== MATERIAL PROVIDED
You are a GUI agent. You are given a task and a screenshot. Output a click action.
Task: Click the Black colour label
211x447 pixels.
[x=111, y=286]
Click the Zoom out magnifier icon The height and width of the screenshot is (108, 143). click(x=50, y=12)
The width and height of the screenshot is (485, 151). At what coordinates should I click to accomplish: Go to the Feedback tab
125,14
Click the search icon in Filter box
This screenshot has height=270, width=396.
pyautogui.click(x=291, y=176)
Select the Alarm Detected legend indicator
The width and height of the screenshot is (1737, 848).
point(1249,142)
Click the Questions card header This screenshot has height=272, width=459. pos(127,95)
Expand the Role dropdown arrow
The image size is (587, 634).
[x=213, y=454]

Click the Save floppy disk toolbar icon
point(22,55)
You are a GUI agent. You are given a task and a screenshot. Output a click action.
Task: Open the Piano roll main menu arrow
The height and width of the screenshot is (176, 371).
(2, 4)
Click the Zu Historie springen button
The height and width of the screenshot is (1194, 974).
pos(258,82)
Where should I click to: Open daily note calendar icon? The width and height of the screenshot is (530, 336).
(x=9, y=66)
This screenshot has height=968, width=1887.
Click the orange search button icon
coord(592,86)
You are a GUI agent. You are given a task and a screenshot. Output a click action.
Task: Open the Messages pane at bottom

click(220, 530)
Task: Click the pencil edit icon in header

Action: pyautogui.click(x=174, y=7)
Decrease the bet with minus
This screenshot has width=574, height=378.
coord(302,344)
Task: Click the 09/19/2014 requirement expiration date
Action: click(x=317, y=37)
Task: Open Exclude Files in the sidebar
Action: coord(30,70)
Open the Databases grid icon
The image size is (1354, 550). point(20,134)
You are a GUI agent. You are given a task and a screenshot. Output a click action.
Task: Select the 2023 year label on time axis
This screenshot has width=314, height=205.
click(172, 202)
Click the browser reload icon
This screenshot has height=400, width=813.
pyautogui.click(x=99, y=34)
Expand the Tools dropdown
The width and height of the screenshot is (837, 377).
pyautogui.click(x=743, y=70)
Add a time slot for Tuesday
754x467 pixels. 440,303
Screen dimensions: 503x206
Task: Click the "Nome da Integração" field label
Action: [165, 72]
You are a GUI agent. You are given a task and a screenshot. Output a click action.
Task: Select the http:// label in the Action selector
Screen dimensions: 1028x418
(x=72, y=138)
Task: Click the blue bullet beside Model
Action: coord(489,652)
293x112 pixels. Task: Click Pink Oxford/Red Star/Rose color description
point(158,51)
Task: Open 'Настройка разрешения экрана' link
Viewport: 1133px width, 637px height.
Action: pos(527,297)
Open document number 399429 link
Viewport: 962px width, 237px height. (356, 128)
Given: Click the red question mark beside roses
====
**TO DO:** Could you set down every line above exactly as written?

**OUTPUT OF THE EXERCISE:**
You are a GUI agent. You are given a task and a screenshot. Output a click action.
Task: Click the Black colour label
211x447 pixels.
[x=111, y=286]
Click the Zoom out magnifier icon The height and width of the screenshot is (108, 143). click(x=50, y=12)
The width and height of the screenshot is (485, 151). At what coordinates should I click to accomplish: Go to the Feedback tab
125,14
Click the search icon in Filter box
This screenshot has height=270, width=396.
pyautogui.click(x=291, y=176)
Select the Alarm Detected legend indicator
The width and height of the screenshot is (1737, 848).
point(1249,142)
Click the Questions card header This screenshot has height=272, width=459. pos(127,95)
Expand the Role dropdown arrow
The image size is (587, 634).
[x=213, y=454]

Click the Save floppy disk toolbar icon
point(22,55)
You are a GUI agent. You are given a task and a screenshot. Output a click action.
Task: Open the Piano roll main menu arrow
The height and width of the screenshot is (176, 371).
(2, 4)
Click the Zu Historie springen button
The height and width of the screenshot is (1194, 974).
pos(258,82)
Where should I click to: Open daily note calendar icon? The width and height of the screenshot is (530, 336).
(x=9, y=66)
This screenshot has height=968, width=1887.
Click the orange search button icon
coord(592,86)
You are a GUI agent. You are given a task and a screenshot. Output a click action.
Task: Open the Messages pane at bottom

click(220, 530)
Task: Click the pencil edit icon in header

Action: pyautogui.click(x=174, y=7)
Decrease the bet with minus
This screenshot has width=574, height=378.
coord(302,344)
Task: Click the 09/19/2014 requirement expiration date
Action: click(x=317, y=37)
Task: Open Exclude Files in the sidebar
Action: coord(30,70)
Open the Databases grid icon
The image size is (1354, 550). point(20,134)
You are a GUI agent. You are given a task and a screenshot. Output a click action.
Task: Select the 2023 year label on time axis
This screenshot has width=314, height=205.
click(172, 202)
Click the browser reload icon
This screenshot has height=400, width=813.
pyautogui.click(x=99, y=34)
Expand the Tools dropdown
The width and height of the screenshot is (837, 377).
pyautogui.click(x=743, y=70)
Add a time slot for Tuesday
754x467 pixels. 440,303
Screen dimensions: 503x206
Task: Click the "Nome da Integração" field label
Action: [165, 72]
You are a GUI agent. You are given a task and a screenshot. Output a click action.
Task: Select the http:// label in the Action selector
Screen dimensions: 1028x418
(x=72, y=138)
Task: Click the blue bullet beside Model
Action: coord(489,652)
293x112 pixels. Task: Click Pink Oxford/Red Star/Rose color description
point(158,51)
Task: Open 'Настройка разрешения экрана' link
Viewport: 1133px width, 637px height.
Action: pos(527,297)
Open document number 399429 link
Viewport: 962px width, 237px height. (356, 128)
Given: Click the red question mark beside roses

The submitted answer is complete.